The national security narrative also obscures a legal aspect. A significant distinction was recently made by Coalter Lathrop, a senior lecturing fellow in international law at Duke University who has researched the Law of the Sea since it came into effect in 1994: the minerals found in U.S. exclusive economic zones are American. According to international law, the minerals found in the CCZ’s international waters are part of humanity’s common heritage. Early in 2026, NOAA Administrator Neil Jacobs referred to those foreign nodules as a “domestic source of critical minerals.” To put it mildly, that description is legally disputed.

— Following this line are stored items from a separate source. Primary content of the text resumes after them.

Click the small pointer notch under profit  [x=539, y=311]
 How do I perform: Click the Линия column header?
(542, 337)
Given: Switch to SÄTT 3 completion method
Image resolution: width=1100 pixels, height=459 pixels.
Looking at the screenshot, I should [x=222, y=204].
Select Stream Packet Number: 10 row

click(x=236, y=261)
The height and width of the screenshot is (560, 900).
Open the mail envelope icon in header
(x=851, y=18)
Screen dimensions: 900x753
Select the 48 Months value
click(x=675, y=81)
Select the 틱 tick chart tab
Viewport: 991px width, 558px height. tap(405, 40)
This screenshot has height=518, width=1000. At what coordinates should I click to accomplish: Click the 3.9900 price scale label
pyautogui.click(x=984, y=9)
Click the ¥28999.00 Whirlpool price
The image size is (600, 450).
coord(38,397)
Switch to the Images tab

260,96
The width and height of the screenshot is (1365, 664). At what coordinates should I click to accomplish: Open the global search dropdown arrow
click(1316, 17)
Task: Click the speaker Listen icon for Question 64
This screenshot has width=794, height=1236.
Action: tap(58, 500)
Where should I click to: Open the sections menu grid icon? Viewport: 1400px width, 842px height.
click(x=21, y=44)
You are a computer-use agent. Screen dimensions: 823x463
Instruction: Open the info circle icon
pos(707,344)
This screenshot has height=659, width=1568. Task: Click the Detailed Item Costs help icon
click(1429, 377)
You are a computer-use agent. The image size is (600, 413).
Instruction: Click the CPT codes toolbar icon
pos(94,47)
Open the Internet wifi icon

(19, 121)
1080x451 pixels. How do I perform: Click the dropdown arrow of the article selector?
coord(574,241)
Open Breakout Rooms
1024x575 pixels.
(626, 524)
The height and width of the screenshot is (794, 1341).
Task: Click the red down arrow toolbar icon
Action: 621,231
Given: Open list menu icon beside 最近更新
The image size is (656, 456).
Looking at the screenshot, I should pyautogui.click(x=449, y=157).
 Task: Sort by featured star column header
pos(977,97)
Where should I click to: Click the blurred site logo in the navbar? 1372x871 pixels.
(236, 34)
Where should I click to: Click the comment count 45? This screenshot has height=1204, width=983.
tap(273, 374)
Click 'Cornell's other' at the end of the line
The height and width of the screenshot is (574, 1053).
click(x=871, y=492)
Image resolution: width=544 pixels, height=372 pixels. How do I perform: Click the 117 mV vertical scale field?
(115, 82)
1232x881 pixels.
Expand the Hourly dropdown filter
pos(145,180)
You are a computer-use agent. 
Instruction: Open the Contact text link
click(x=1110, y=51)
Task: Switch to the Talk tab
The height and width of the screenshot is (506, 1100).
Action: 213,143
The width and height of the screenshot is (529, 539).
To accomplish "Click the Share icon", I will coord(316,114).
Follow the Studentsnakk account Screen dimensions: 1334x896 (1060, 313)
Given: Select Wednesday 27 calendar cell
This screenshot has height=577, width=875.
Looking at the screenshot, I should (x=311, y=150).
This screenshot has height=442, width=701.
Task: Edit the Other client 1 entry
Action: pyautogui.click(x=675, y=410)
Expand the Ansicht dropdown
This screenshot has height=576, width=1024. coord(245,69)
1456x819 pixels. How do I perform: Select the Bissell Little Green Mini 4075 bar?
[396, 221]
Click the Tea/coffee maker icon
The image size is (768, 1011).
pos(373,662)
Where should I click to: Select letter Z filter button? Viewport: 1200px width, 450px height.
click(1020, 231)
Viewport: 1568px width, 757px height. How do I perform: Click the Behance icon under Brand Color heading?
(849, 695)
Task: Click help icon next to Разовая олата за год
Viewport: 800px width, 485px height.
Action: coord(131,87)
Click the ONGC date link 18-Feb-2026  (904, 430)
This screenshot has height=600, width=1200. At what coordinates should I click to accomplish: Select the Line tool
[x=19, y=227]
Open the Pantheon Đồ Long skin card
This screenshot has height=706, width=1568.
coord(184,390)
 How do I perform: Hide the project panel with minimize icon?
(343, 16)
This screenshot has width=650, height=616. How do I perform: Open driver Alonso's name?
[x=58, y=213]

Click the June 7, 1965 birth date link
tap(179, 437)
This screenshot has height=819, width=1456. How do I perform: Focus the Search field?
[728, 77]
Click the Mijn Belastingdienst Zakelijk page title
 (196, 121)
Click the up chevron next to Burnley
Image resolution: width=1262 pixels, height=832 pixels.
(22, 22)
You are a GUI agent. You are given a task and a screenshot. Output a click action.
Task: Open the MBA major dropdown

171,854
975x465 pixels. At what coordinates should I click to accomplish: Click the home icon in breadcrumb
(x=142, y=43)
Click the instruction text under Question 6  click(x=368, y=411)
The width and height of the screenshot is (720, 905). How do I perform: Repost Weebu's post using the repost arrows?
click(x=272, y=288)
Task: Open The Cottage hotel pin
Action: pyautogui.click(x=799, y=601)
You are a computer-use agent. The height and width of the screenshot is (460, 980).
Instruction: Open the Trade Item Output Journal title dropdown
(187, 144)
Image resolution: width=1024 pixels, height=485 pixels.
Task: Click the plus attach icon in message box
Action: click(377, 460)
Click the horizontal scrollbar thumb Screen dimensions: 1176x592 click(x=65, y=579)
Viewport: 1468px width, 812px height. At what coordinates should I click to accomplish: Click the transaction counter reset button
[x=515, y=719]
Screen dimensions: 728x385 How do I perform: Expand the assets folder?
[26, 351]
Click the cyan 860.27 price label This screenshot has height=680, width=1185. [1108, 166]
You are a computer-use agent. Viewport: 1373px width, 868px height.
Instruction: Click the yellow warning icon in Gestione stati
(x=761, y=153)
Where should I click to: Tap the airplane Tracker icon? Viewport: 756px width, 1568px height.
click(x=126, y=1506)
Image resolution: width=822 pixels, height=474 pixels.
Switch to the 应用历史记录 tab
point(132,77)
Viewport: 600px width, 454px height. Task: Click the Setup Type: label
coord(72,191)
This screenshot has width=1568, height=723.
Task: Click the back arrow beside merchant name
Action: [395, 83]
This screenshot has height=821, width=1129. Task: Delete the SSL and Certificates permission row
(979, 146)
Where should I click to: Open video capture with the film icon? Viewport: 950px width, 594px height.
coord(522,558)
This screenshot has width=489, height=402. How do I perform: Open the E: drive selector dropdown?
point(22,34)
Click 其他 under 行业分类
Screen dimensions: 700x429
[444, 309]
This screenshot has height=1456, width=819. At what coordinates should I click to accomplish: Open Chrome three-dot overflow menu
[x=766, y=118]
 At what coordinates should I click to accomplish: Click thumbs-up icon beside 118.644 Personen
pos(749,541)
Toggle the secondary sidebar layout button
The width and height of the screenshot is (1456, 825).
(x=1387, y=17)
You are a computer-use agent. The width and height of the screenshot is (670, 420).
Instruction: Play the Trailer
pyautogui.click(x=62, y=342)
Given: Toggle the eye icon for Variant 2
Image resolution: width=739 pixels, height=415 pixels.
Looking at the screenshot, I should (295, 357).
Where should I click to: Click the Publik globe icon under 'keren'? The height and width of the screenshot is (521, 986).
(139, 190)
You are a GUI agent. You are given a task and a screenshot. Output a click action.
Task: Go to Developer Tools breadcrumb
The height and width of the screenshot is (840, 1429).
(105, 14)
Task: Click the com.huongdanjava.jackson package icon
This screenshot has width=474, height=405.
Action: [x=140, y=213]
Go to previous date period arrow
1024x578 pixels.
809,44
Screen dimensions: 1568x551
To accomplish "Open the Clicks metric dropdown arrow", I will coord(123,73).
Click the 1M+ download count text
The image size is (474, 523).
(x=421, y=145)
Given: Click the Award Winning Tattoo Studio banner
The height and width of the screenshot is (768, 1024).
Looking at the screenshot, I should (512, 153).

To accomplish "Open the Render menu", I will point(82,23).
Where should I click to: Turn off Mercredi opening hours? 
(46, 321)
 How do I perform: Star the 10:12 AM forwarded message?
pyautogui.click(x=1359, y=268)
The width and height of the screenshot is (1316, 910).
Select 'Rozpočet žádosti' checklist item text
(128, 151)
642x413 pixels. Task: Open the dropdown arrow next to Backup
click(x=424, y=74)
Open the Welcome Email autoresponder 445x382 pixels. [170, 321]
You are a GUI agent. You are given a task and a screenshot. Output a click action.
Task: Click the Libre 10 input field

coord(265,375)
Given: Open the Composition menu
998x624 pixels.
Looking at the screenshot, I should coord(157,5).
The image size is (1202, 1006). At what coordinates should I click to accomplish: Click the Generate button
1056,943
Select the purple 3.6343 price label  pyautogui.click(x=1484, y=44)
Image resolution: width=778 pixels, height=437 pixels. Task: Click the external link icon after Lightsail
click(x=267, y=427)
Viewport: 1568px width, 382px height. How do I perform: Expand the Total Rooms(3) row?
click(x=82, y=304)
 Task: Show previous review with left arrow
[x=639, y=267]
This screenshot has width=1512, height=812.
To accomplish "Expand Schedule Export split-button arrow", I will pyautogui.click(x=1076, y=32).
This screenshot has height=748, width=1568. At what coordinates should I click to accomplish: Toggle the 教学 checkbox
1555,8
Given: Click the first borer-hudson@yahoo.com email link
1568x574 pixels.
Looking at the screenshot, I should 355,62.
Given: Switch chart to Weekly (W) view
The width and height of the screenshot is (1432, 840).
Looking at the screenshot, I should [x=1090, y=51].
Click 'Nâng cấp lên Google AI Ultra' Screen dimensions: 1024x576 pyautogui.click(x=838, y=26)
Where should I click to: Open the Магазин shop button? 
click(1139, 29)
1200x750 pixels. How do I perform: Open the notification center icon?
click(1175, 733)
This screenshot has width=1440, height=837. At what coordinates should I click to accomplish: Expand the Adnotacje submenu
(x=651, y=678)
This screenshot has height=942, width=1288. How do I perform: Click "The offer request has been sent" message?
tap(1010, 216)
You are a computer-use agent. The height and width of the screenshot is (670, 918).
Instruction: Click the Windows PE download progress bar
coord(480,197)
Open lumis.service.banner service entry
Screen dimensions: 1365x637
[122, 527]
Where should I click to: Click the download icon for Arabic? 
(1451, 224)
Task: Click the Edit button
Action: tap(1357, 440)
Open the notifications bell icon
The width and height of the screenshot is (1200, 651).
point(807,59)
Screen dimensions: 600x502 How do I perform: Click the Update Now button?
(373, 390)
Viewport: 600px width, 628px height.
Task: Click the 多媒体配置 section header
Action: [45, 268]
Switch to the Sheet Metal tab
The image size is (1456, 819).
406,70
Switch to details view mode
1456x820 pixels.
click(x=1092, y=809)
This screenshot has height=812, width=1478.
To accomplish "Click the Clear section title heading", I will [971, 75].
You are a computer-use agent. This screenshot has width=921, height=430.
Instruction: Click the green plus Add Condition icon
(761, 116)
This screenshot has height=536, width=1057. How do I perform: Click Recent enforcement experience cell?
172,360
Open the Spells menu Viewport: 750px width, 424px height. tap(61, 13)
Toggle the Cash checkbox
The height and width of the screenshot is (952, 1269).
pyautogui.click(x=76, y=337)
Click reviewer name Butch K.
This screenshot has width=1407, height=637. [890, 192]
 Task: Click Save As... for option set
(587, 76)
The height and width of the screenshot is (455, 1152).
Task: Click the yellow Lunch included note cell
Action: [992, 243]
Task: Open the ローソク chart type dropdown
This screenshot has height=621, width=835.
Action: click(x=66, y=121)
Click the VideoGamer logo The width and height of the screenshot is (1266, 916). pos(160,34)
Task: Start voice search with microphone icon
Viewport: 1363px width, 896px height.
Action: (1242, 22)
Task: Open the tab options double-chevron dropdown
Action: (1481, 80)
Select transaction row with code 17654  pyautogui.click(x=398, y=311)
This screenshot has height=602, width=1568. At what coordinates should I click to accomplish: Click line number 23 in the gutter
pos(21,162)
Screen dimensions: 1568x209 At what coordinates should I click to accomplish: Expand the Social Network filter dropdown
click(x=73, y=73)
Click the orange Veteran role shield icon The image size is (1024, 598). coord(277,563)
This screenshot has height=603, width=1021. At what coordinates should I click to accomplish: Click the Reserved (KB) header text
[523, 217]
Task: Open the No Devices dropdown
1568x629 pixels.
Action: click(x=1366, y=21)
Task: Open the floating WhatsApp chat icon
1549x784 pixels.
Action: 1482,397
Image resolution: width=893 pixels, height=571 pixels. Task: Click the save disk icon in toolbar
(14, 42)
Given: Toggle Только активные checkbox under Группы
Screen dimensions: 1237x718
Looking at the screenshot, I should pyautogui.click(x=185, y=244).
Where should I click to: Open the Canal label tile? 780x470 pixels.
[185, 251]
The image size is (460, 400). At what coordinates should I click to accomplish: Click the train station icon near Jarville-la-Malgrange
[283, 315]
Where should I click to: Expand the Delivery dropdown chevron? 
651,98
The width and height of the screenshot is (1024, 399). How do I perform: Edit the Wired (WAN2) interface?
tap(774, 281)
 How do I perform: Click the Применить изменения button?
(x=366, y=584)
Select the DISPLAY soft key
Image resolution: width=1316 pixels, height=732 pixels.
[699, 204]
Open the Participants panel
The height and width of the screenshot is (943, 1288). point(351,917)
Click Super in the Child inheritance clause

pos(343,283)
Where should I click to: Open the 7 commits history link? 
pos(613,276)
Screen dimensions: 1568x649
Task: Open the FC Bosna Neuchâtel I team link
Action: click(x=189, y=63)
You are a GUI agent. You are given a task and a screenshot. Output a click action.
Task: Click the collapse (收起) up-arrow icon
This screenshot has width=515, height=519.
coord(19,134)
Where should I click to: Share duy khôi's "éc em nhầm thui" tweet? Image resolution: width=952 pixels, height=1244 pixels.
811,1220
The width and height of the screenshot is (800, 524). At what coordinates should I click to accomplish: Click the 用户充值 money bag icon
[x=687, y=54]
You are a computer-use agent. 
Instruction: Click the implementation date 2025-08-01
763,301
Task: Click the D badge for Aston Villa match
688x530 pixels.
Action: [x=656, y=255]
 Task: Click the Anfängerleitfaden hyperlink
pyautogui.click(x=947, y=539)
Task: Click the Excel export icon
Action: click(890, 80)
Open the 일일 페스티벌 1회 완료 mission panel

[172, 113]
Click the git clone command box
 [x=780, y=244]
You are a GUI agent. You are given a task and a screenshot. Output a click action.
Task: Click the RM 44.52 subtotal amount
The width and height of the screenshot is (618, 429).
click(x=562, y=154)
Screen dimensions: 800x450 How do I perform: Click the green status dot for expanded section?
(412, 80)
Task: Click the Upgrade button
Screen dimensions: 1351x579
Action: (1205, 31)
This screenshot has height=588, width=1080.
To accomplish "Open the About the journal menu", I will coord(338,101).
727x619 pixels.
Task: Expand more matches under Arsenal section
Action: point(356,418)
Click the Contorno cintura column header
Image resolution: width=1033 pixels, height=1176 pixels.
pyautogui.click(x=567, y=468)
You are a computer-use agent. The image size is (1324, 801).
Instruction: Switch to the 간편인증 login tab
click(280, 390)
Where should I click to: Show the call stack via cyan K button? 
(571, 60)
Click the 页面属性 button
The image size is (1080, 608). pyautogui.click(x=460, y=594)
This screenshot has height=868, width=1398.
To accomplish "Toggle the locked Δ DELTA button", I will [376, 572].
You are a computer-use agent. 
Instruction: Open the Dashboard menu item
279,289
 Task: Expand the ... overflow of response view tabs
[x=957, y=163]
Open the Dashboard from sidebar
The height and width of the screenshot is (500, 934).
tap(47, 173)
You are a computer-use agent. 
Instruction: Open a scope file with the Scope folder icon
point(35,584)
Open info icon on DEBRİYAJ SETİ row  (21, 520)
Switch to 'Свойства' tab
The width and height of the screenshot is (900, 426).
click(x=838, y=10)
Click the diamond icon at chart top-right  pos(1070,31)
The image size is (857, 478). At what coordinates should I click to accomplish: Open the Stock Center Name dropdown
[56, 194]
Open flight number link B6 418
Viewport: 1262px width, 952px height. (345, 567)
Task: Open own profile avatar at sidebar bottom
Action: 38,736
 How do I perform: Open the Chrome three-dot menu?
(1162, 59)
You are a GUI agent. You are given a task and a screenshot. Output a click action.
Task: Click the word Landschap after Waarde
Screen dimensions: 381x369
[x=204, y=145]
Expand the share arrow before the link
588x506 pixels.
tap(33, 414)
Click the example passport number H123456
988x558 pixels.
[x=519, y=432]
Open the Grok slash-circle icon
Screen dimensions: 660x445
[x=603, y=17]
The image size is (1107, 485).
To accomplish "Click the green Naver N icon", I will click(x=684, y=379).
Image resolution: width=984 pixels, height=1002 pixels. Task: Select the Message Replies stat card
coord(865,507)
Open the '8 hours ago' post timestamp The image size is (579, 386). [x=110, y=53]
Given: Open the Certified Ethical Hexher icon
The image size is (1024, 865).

Observing all of this, it appears that the United States is attempting to address a real strategic issue—reducing reliance on China for essential minerals—through a mechanism that might shatter the international ocean governance framework that the country itself spent decades establishing. Whether NOAA’s mapping efforts result in responsible extraction or an ungoverned scramble will likely depend on decisions that have not yet been made, on regulations that are still being drafted, and on legal frameworks that 171 nations interpret very differently from Washington. How that is resolved is still unknown. However, the mapping ships have already set sail.